In der Vorplanung werden Varianten erarbeitet, die im Rahmen der öffentlichen Beteiligung zu einer konkreten Vorzugsvariante führen. Hierzu werden weitere Abwägungen vorgenommen, die sich auf die Festlegung von genauen Anpassungen und Aufteilungen der Nutzung im Straßenraum beziehen. Beispielsweise umfasst das die Abwägung, wie der verbleibende öffentliche Raum genutzt werden soll (Anzahl von Parkplätzen, Aufenthaltsflächen oder Grünräumen). Diese Variantenabwägung soll bis Ende 2024 abgeschlossen werden, damit die gewählte Variante in den weiteren Planungsphasen ausgearbeitet und für die Genehmigung und Bauphase vorbereitet werden kann. Der Beteiligungs- und Informationsprozess wird kontinuierlich fortgesetzt und den gesamten Prozess bis zur Einführung eines hochwertigen ÖPNV-System begleiten. Wie schon während der Trassenstudie wird die Verwaltung fortlaufend intensiv über die Einführung eines hochwertigen ÖPNV-Systems und den aktuellen Projektstand informieren. Die Kieler Stadtgesellschaft wird im gesamten Prozess und in die Entscheidungsfindungen weiterhin eingebunden.

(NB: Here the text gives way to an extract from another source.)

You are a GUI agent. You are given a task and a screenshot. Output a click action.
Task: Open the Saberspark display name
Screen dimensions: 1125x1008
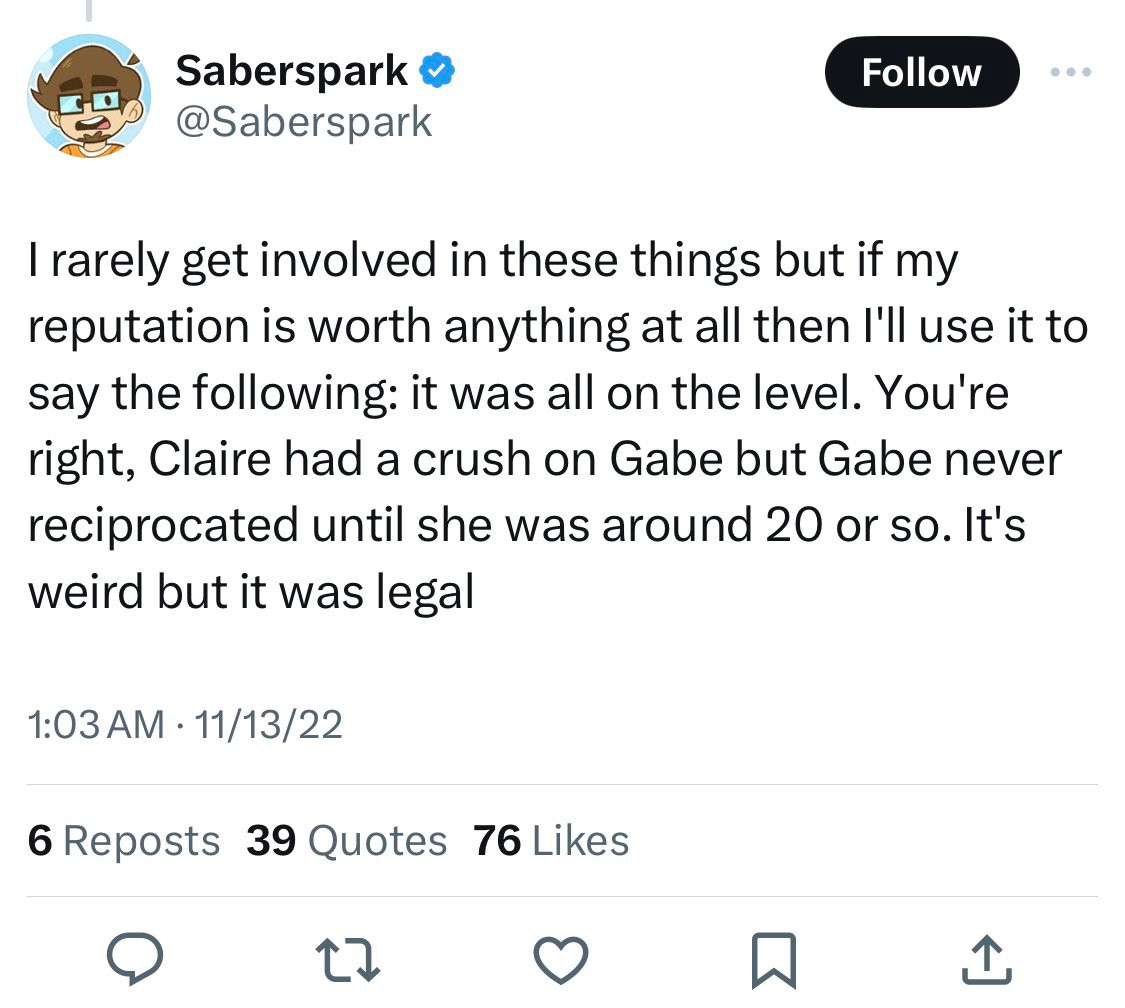click(x=291, y=71)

Die bisherige Beteiligung, Berichte und Dokumentation zur Trassenstudie sind auf der Homepage www.kiel.de/mobil für alle Kieler*innen einsehbar. Das Ergebnis der Trassenstudie wurde in der Broschüre „Ergebnisse der Trassenstudie zur Einführung eines hochwertigen ÖPNV-Systems in der Landehauptstadt Kiel“ (Anlage B) zusammengefasst und für die Öffentlichkeit anschaulich dargestellt.